Consistent with these psychological signs of chronic pain patients, neuroimaging studies have demonstrated changes in brain anatomy and function, that generally reflect a shift from predominantly nociceptive to more affective and emotional processing [156]. Altered structure and function in emotional-motivational frontostriatal brain circuits have been shown to predict the transition from subacute to chronic back pain. Specifically, increased functional connectivity in between the nucleus accumbens and the ventromedial PFC predicted this transition [157] as well as higher incidence of white matter and functional connections between medial prefrontal cortex, NAcc, and amygdala [138, 158]. Both these functional and structural alterations predicted pain persistence over one year, suggesting that the development of chronic pain is predetermined by neuroanatomical and neurofunctional factors outside core nociceptive processes. Importantly, the relevance of nonnociceptive frontostriatal circuits in pain modulation has been confirmed in healthy volunteers [109, 159]. In addition, altered dopamine and opioid activity have been shown using PET imaging. Research in humans, however, is limited when it comes to the investigation of underlying neurophysiological mechanisms. Despite great advances in technical possibilities, brain imaging is still restricted to a coarse resolution compared to the density of neurons, and invasive procedures are only possible in very rare cases.

Animal research has confirmed the role of corticolimbic circuits in affective and motivational aspects of pain and provided more fundamental insights into neurobiological mechanisms.
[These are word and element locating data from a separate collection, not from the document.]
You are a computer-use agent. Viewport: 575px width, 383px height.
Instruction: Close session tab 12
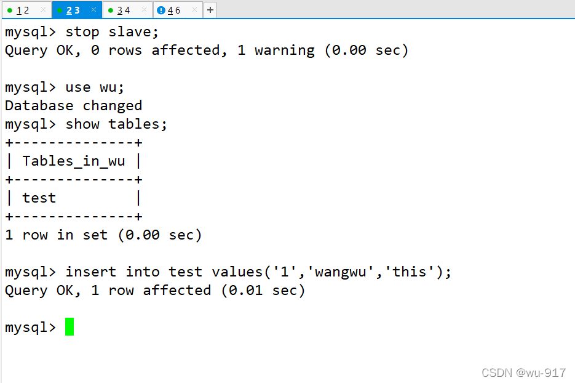click(x=42, y=9)
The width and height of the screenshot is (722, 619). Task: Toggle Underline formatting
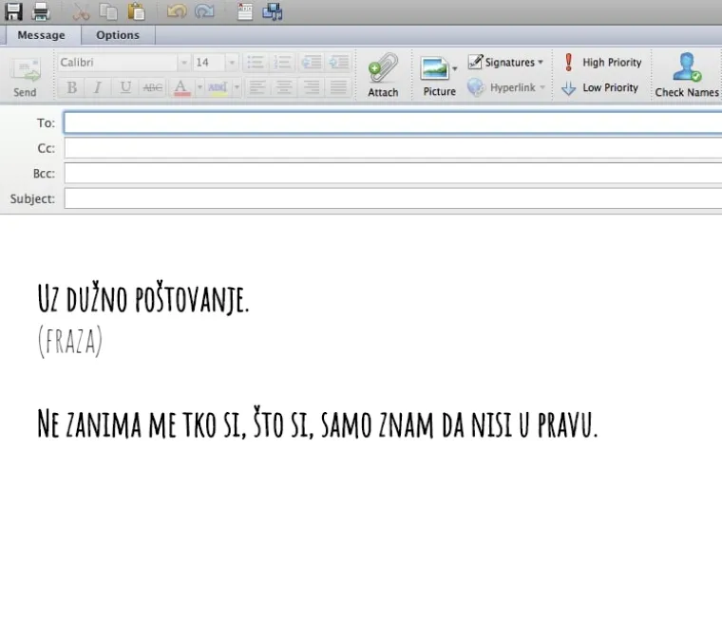(124, 87)
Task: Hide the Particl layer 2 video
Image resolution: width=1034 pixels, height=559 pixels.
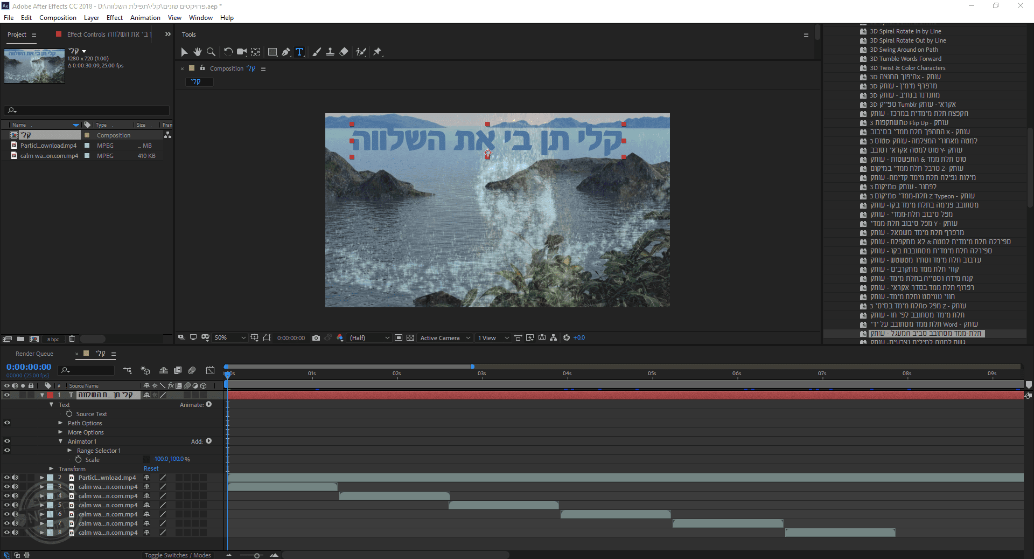Action: tap(7, 478)
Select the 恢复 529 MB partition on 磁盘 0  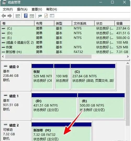(43, 77)
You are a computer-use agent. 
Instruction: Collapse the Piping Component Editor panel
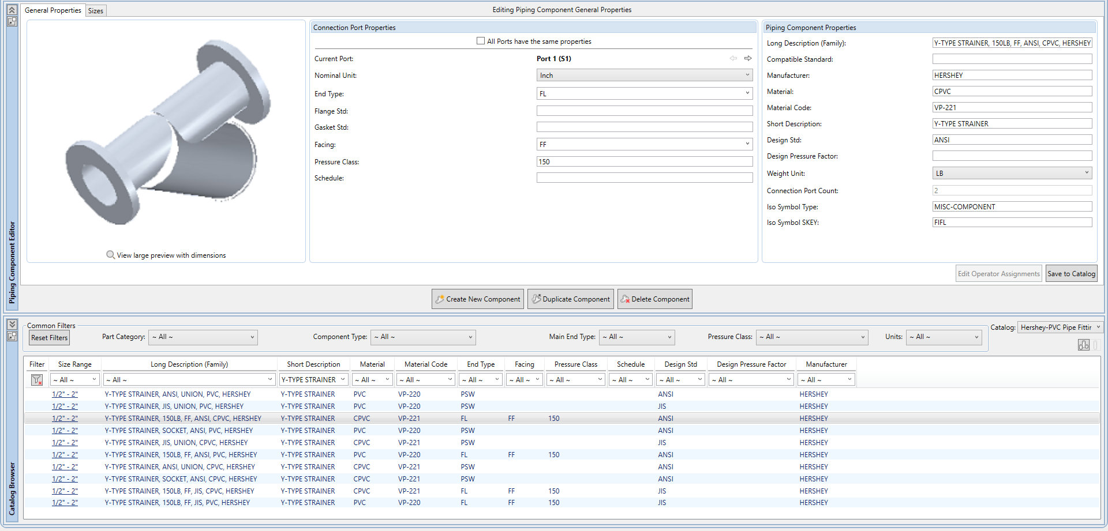[12, 10]
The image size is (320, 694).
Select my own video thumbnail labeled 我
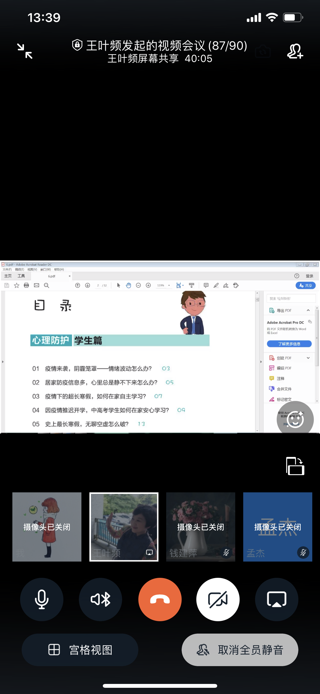(47, 527)

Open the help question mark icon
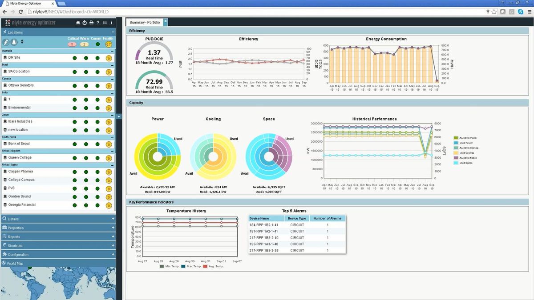[98, 22]
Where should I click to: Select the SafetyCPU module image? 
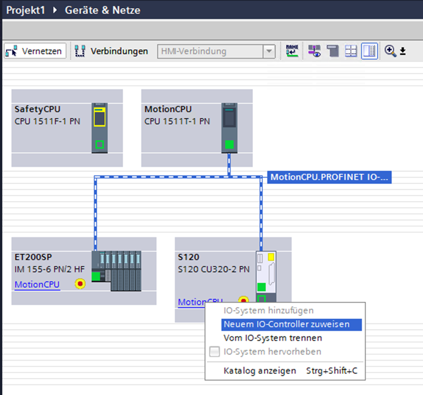(100, 128)
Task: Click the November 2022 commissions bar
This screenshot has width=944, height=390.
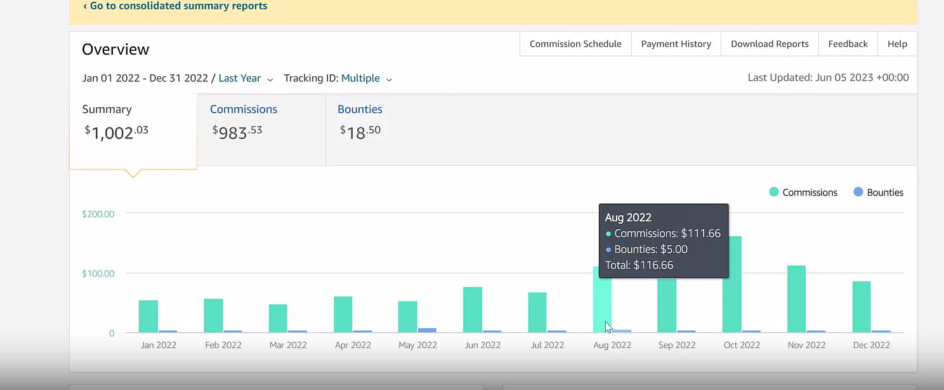Action: (796, 299)
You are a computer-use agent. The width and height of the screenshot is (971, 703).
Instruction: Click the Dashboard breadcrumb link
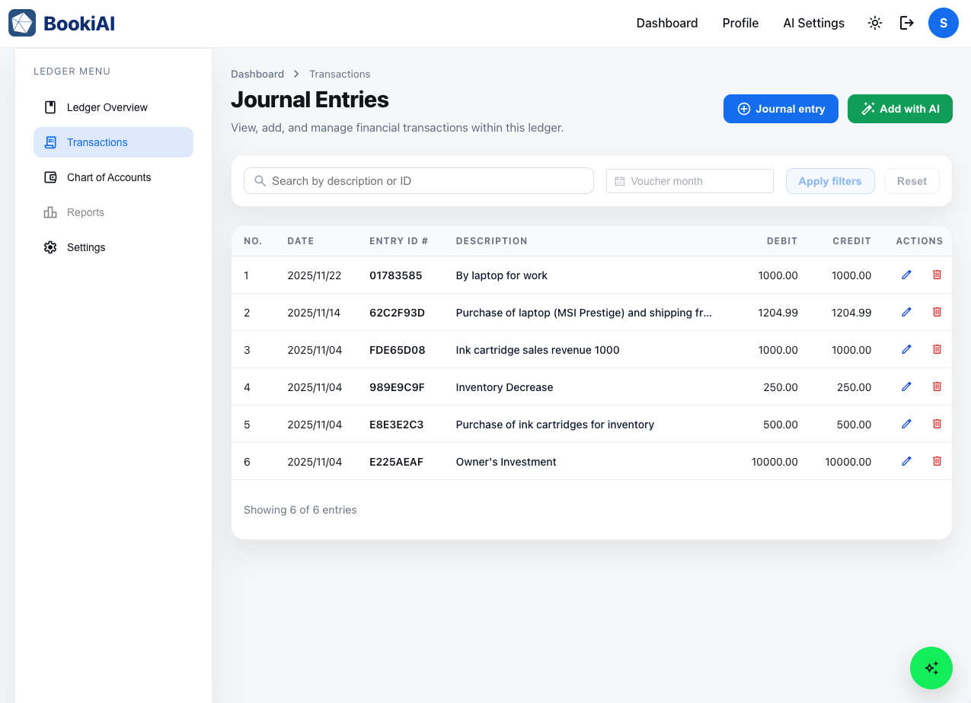pos(257,74)
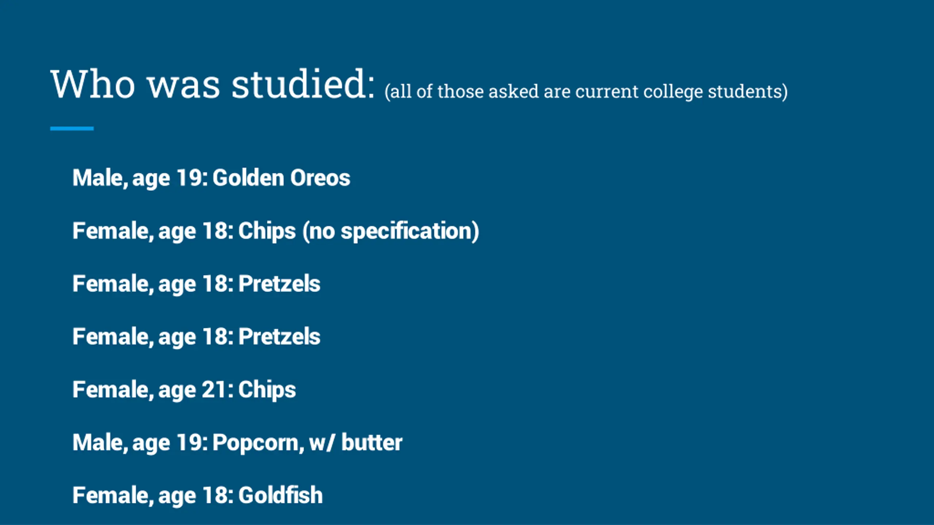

Thus, electrophysiological, FSCV, and behavioral measurements demonstrate a role of dopamine signaling for pain and pain relief. Other investigations show the requirement of endogenous opioid activity in the ACC for relief of pain following opioid or nonopioid therapy. With the development of new techniques, including genetic approaches, it is now possible to investigate the impact of chronic pain on specific cells in neuronal circuits. Translationally relevant animal models and measures that are based on clinical observations will be able to provide mechanistic insights into neural circuitry in chronic pain and help to identify novel therapeutic options for patients.

Conflicts of Interest

The authors declare that there are no conflicts of interest regarding the publication of this article.

Acknowledgments

The authors thank Professor Frank Porreca, University of Arizona, for helpful comments on the manuscript.